Die schwierigste Etappe haben Kuhnen und Glas am Montag zurückgelegt: Von Trier ging es nach Karlsruhe, die Strecke führte über den Hunsrück, das Saarland und die Pfalz. Die zirka 200 Kilometer legten sie in etwa elf Stunden zurück. „Anstrengend waren vor allem die 3300 Höhenmeter, die es zu bewältigen galt“, sagt Kuhnen. „Die kosteten angesichts der brütenden Hitze viel Kraft“, ergänzt Glas. Bemerkenswert ist, dass sich die Münchnerinnen nicht extra auf ihre Tour vorbereitet haben: „Wir sind sportlich, wandern und joggen, aber spezielles Rennrad-Training haben wir zuvor nicht absolviert“, sagt Glas. Am Tag legen sie zwischen 150 und 250 Kilometer zurück.

Die Anstrengungen lohnen sich zweifellos: Sie konnten bereits zirka 5000 Euro sammeln, wodurch die Kosten einer Hörbuchproduktion gedeckt sind. „Unser Ziel ist es aber, zehn Hörbücher zu finanzieren, daher brauchen wir weitere Unterstützung“, sagt Kuhnen. Durch die Tour haben sie zudem einen Eindruck der unterschiedlichen Regionen in Deutschland vermittelt bekommen. „Gut gefallen haben mir zum Beispiel die kleinen Dörfer mit ihren Schieferhäuschen in Thüringen, die Strohdächer im Norden und im Süden die Weinberge“, beschreibt Kuhnen.

Insgesamt haben sie und Glas in zirka zweieinhalb Wochen 2500 Kilometer von München über Ingolstadt, Würzburg, Zella Mehlis, Leipzig, Berlin, Stralsund, Rostock, Hamburg, Bremen, Bielefeld, Düsseldorf, Trier, Karlsruhe und Stuttgart – wo sie am Dienstagnachmittag in Bad Cannstatt einen Abstecher machten – zurückgelegt. Am Mittwoch absolvieren sie ihre letzte Etappe und werden am Abend wieder in München ankommen.
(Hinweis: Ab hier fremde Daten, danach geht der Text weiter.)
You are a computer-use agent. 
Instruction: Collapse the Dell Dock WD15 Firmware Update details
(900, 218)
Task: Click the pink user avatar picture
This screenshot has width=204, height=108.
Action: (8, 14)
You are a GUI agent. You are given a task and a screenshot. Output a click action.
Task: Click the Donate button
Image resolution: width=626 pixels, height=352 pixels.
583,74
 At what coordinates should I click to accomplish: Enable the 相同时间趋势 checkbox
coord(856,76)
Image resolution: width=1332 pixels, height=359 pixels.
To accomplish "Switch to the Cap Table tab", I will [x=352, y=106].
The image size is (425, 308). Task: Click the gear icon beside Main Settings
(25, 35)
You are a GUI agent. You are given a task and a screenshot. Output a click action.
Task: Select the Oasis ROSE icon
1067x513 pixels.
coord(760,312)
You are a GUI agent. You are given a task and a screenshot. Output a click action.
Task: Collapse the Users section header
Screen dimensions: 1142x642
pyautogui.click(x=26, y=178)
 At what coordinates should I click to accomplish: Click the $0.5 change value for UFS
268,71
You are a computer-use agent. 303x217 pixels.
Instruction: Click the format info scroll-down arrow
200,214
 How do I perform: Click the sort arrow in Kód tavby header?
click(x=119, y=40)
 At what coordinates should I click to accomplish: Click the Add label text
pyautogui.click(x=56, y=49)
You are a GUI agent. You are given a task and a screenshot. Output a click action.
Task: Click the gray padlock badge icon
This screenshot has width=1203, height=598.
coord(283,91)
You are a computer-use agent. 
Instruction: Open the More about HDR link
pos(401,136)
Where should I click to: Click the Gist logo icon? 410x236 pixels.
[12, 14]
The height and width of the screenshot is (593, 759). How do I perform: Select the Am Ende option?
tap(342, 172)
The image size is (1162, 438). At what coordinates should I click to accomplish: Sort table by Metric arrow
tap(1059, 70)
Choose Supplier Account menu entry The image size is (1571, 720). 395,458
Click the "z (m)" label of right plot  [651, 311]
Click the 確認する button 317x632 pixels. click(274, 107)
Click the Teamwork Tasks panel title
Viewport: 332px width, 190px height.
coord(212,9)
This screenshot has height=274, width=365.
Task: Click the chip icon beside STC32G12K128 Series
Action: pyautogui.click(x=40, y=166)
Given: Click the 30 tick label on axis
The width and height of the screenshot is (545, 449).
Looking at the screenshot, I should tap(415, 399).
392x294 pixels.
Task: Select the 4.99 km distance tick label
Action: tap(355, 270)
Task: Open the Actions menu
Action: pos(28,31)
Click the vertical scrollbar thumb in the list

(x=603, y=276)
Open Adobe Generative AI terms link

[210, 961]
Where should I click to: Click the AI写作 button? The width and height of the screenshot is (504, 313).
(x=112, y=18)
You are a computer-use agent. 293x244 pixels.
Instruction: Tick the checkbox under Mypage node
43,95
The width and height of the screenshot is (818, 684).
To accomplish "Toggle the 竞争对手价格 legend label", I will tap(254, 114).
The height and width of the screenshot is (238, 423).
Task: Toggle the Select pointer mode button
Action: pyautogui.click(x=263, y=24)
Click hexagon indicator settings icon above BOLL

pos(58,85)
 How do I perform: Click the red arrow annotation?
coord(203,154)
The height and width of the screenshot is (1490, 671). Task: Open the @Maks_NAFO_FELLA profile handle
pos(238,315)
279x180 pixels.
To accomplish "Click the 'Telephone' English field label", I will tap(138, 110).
Mittlerweile machen sich die Anstrengungen der vergangenen Tage bemerkbar: „Der Körper ist allmählich ausgezehrt“, sagt Kuhnen. Dennoch wird das mit Sicherheit nicht die letzte Radtour für den Verein Familienhörbuch gewesen sein. Wohin es im nächsten Jahr geht, wissen Kuhnen und Glas aber noch nicht, „vielleicht ja auf eine Radtour durch Europa“, sagt Glas. Denn eines steht außer Frage: An ihrem Ziel, zehn Hörbücher zu finanzieren, halten die beiden fest.